Victor Chua, Investment Director at Gobi Partners, thought it was hard to tell whether the issue was an act to mislead or not.
“First of all, we have only heard one side of the story. So none of the outsiders, us, really know what happened. Call me politically correct, but I do think that we are not able to tell whether it’s an act to mislead or not.
“What I can say is that when you are on the sell side, there are times where you might have unintentionally over promised or over sell something to the receiving end. Hence, it is very important for any team to lay out the compensation scheme, roles and responsibilities at the very beginning of a new venture,” he said.
“A business is a business – unless you are running a non-profit – a business is really about how much you get out of it by putting in certain amount of resources/investment. To make sure you are working on the right idea, it is always good to run some guestimates on how much you are getting in return for your sacrifice.”
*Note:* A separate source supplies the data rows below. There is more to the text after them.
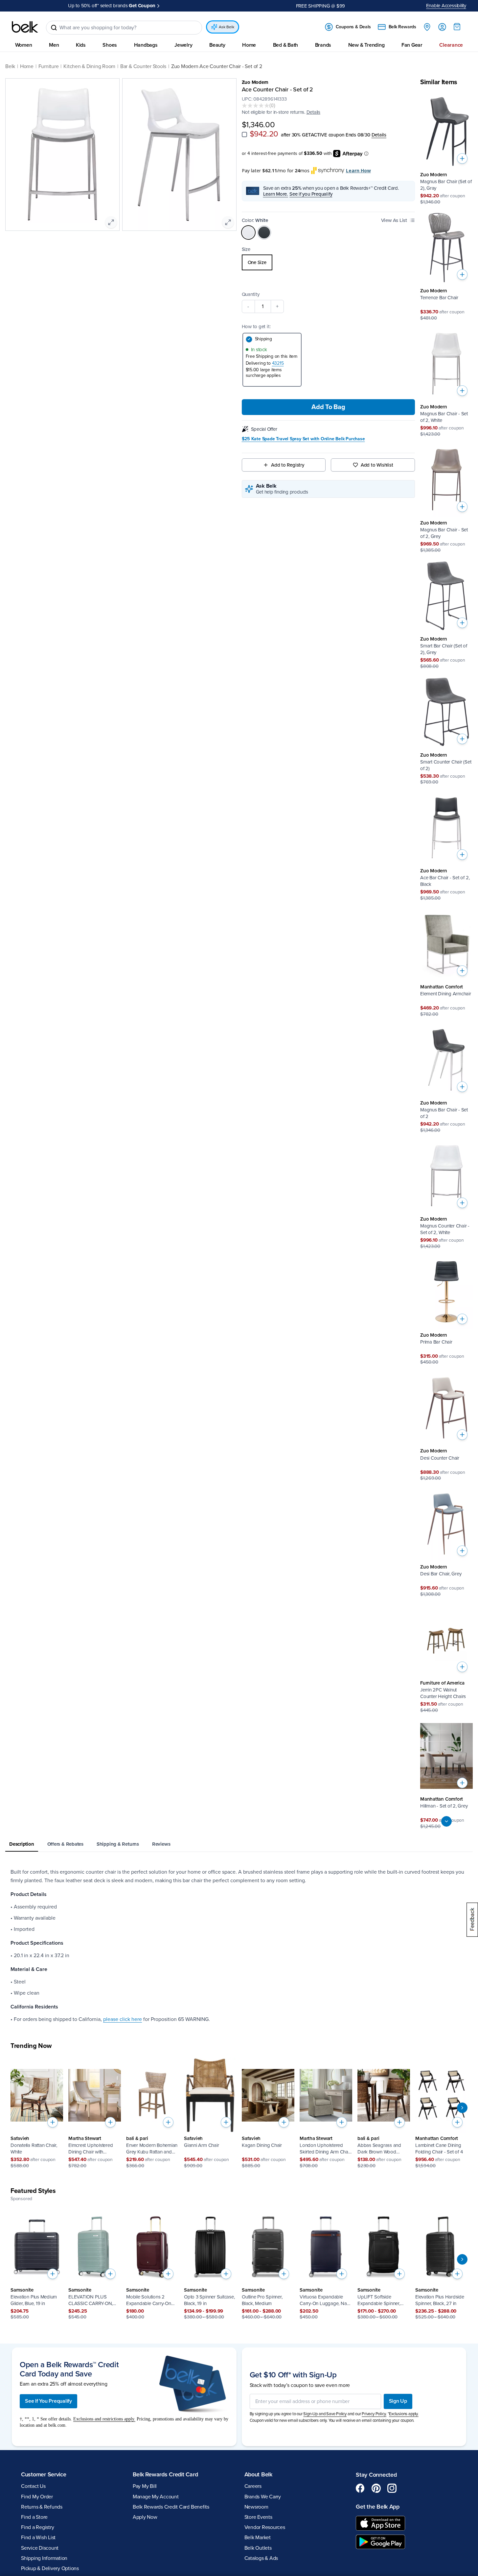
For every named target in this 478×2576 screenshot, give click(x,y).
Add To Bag (328, 407)
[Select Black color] (264, 232)
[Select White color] (248, 232)
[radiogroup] (328, 262)
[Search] (54, 27)
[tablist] (239, 1844)
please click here (122, 2019)
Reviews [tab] (161, 1844)
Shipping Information (44, 2558)
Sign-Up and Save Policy (325, 2414)
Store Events (258, 2517)
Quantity (251, 294)
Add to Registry (287, 465)
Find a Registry (37, 2527)
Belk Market (257, 2537)
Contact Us (33, 2486)
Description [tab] (21, 1844)
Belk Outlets (258, 2548)
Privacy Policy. (374, 2414)
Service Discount (39, 2548)
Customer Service (43, 2474)
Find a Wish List (38, 2537)
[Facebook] (360, 2488)
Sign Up (398, 2401)
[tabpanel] (239, 1945)
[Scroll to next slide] (462, 2107)
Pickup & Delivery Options (50, 2568)
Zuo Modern (255, 82)
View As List (394, 220)
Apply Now (145, 2517)
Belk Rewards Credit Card (165, 2474)
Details (379, 135)
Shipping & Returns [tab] (118, 1844)
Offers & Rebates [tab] (65, 1844)
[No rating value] (255, 105)
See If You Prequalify (48, 2401)
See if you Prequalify (310, 194)
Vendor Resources (264, 2527)
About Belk (258, 2474)
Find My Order (37, 2496)
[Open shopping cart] (457, 27)
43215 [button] (278, 363)
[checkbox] (244, 134)
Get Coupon (142, 6)
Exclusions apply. (404, 2414)
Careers (253, 2486)
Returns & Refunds (41, 2507)
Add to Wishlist (377, 465)
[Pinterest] (376, 2488)
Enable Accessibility (446, 6)
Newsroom (256, 2507)
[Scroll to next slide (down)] (446, 1821)
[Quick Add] (462, 158)
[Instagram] (392, 2488)
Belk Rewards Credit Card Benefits (171, 2507)
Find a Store (34, 2517)
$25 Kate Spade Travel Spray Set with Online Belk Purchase (303, 439)
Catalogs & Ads (261, 2558)
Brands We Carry (262, 2496)
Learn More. (275, 194)
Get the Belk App (377, 2506)
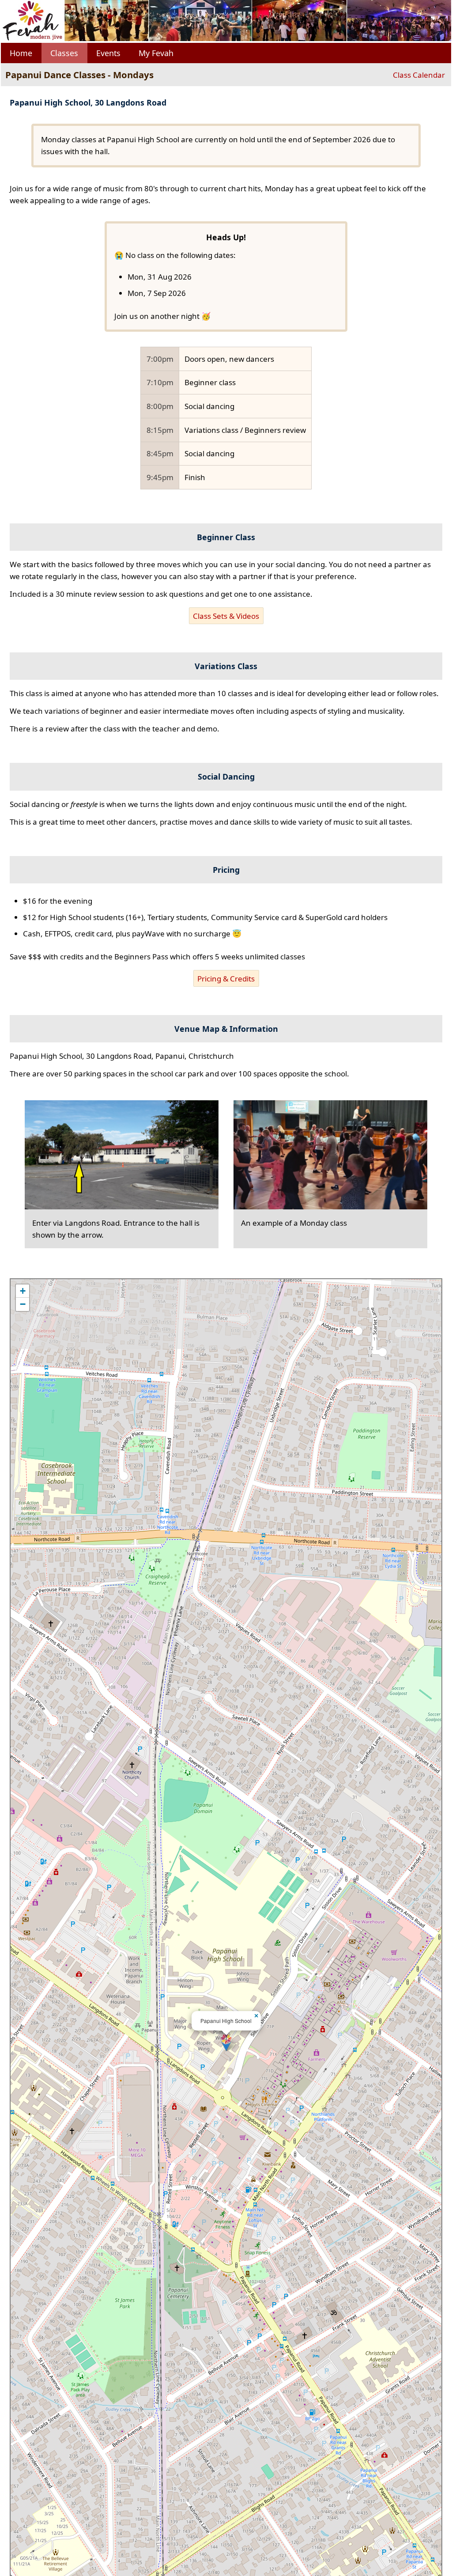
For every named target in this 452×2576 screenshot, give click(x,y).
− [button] (23, 1304)
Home (21, 53)
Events (108, 53)
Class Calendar (419, 75)
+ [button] (23, 1290)
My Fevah (156, 53)
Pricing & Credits (226, 979)
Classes (64, 53)
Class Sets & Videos (226, 616)
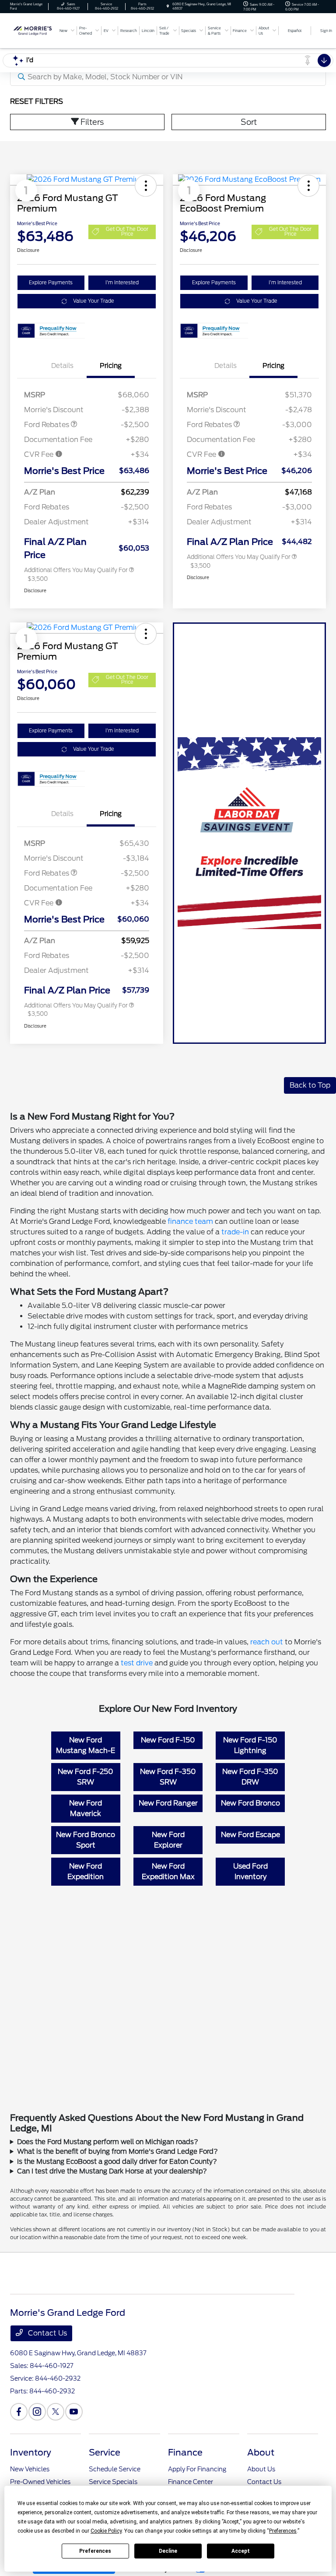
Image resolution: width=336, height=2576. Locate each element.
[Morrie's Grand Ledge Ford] (33, 30)
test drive (137, 1663)
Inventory (30, 2452)
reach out (266, 1642)
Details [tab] (62, 366)
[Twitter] (55, 2412)
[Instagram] (37, 2412)
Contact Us (46, 2333)
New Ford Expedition (85, 1871)
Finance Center (190, 2481)
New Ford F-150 (168, 1740)
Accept (240, 2551)
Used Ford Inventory (250, 1871)
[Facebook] (19, 2412)
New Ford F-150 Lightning (250, 1745)
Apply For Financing (197, 2469)
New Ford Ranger (168, 1803)
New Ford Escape (250, 1834)
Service (104, 2452)
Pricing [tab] (111, 366)
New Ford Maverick (85, 1808)
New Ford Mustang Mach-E (85, 1745)
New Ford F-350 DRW (250, 1776)
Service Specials (113, 2481)
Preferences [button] (283, 2531)
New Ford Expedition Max (168, 1871)
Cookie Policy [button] (106, 2531)
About (260, 2452)
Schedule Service (114, 2469)
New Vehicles (29, 2469)
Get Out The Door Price (127, 231)
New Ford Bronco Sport (85, 1839)
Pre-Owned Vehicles (40, 2481)
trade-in (235, 1232)
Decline (168, 2551)
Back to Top (310, 1085)
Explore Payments (51, 282)
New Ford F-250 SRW (85, 1776)
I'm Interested (122, 282)
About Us (261, 2469)
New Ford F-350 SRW (168, 1776)
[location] (168, 6)
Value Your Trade (93, 301)
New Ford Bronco (250, 1803)
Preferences (95, 2551)
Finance (185, 2452)
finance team (190, 1221)
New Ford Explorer (168, 1839)
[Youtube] (74, 2412)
When it comes to whether or not the GrabGas offer is fair, Chua replied “Fair is very subjective. With any deal, there is a buyer and there is a seller. If the buyer willingly and consciously accepts the price offered by the seller, it is a fair deal. If the seller willingly and consciously accepts the price counter-offered by the buyer, it is a fair deal.
“So it goes back to my earlier point – layout your cost and benefits. Be clear with what you are getting yourself into. If you accept the terms after your analysis, it is a fair deal. If not, that is definitely not the deal for you. So in GrabGas’ case, there was no deal.”
Chua went on to say that it is more responsible to not drag or blame the external parties who have limited control or insights.
“There are indeed ecosystem supporters, investors and media partners in the market who are genuinely doing what they can to support the industry. They, however, are usually constrained by the public perception in how they perform their role.
“So to be fair to the parties who were dragged into the so-called fiasco, I think we should let GrabGas and the former CTO resolve it in a way where both parties can walk away satisfied. So in short, there is only that much the public can do. Probably good to stop spreading or amplifying the negativity and give them some time to figure things out. Again, we don’t really know what happened.
“But on the serious note, this incident sets as a reminder for startups to be mindful when they are selling as well as a lesson for the public that it is also never easy to sit at the other side of the table of the startups, be it investors or other industry players,” he concluded.